Trump’s behavior since his diagnosis should be the final blow to the pundit guessing game of whether anything would cause him to change his ways.
On Tuesday morning, Trump was back to tweeting his usual noxious admixture of insults and lies.
“Flu season is coming up!” he tweeted and posted on Facebook. “Many people every year, sometimes over 100,000, and despite the Vaccine, die from the Flu. Are we going to close down our Country? No, we have learned to live with it, just like we are learning to live with Covid, in most populations far less lethal!!!”
In fact, over the last decade, according to the Centers for Disease Control and Prevention, influenza has killed between 12,000 and 60,000 Americans a year. COVID-19 has killed at least 210,000 Americans in 2020, and the year is far from over.
Trump’s post ran so far afoul of reality that Facebook, to its credit, deleted it, and Twitter flagged it as a violation of the company’s rules about “spreading misleading and potentially harmful information related to COVID-19.” (Still, with a single click, it was possible to read the garbage tweet in its entirety.)
Late Tuesday morning, Bloomberg had reported that Trump wanted to return to his desk at the Oval Office right away, though his aides have reportedly wanted him to stay quarantined in the residence at the White House.
My God, I feel sorry for anyone who must be anywhere near this feckless narcissist.
So far, more than a dozen people in close contact with Trump have tested positive for the virus, many of them the maskless guests who crowded into the Rose Garden ceremony where he announced his Supreme Court nominee, Amy Coney Barrett.
“Right now the White House is a center for coronavirus,” Washington Democratic eminence grise Leon Panetta told CNN on Monday night. “It’s a hot spot, it’s a dangerous situation.”
“Donald Trump,” psychiatrist Allen Frances told me Tuesday morning, “will always sink to the occasion.”
Frances wrote the entry on narcissism when he chaired the task force responsible for the fourth edition of the “Diagnostic and Statistical Manual of Mental Disorders,” also known as the DSM-IV. Over the years, Frances and I have talked about Trump’s dangerous inability to transcend his own self-interest.
“What he has just done is the worst nightmare of any public health official,” said Frances. “He’s like a drunk driver telling other drivers to drink.
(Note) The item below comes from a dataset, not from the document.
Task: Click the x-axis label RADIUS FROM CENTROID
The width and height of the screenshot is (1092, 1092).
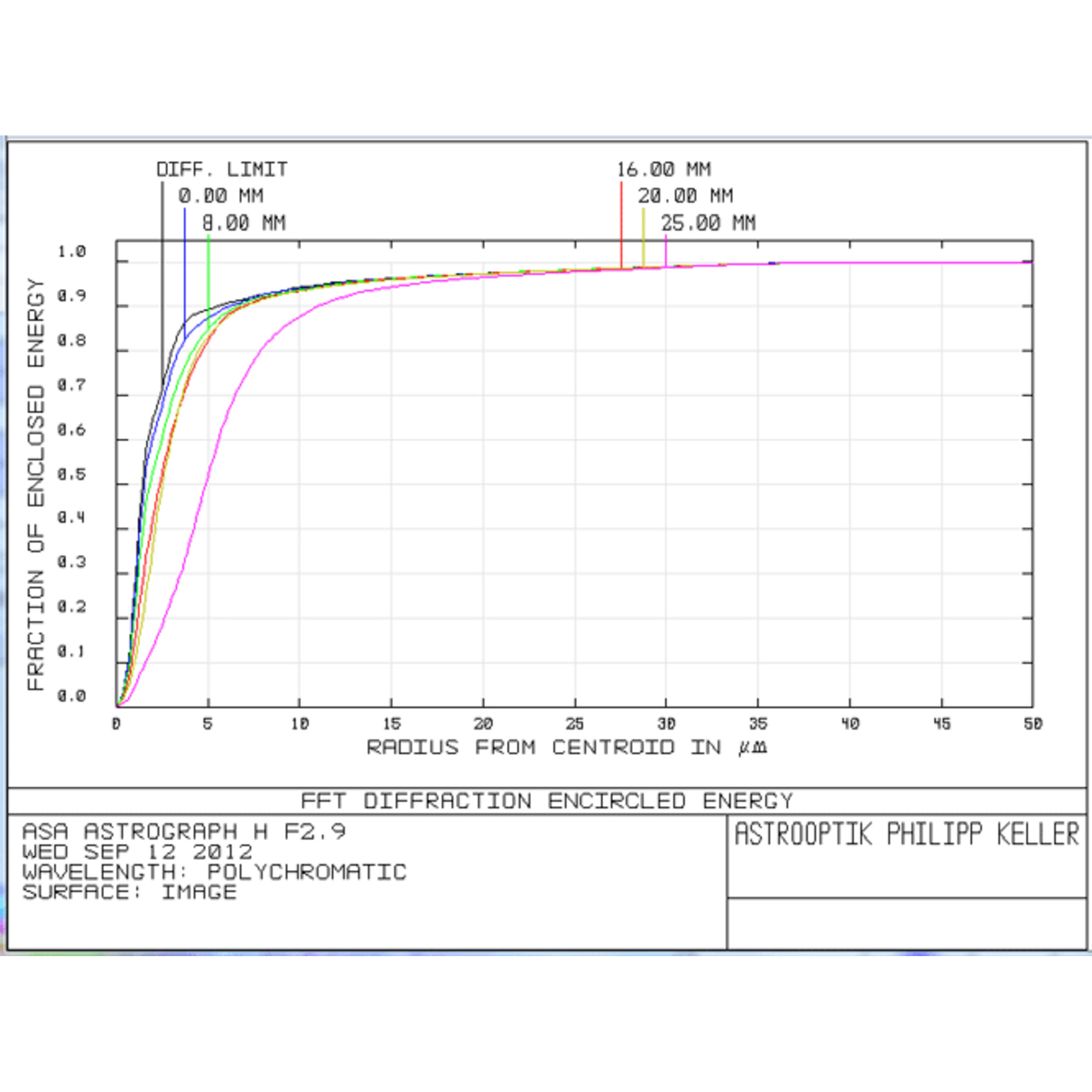Action: point(566,747)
He is taking the country over the cliff with himself.”
Frances speculated that Trump’s already dangerous impulses might be worsened by his infection, his oxygen deprivation and his course of steroids, which, in a substantial percentage of patients, can cause a reaction “not dissimilar to a manic episode.”
In a sane White House, adults would prevail. But there’s nothing sane about this White House, and no adult present who is capable of reining in the president’s impulses.
And now Trump is vowing that he will attend the second presidential debate, on Oct. 15, against his Democratic challenger, former Vice President Joe Biden.
Will he still be contagious by then?
Is there anything in his entire 74-year history to indicate that he cares if he is?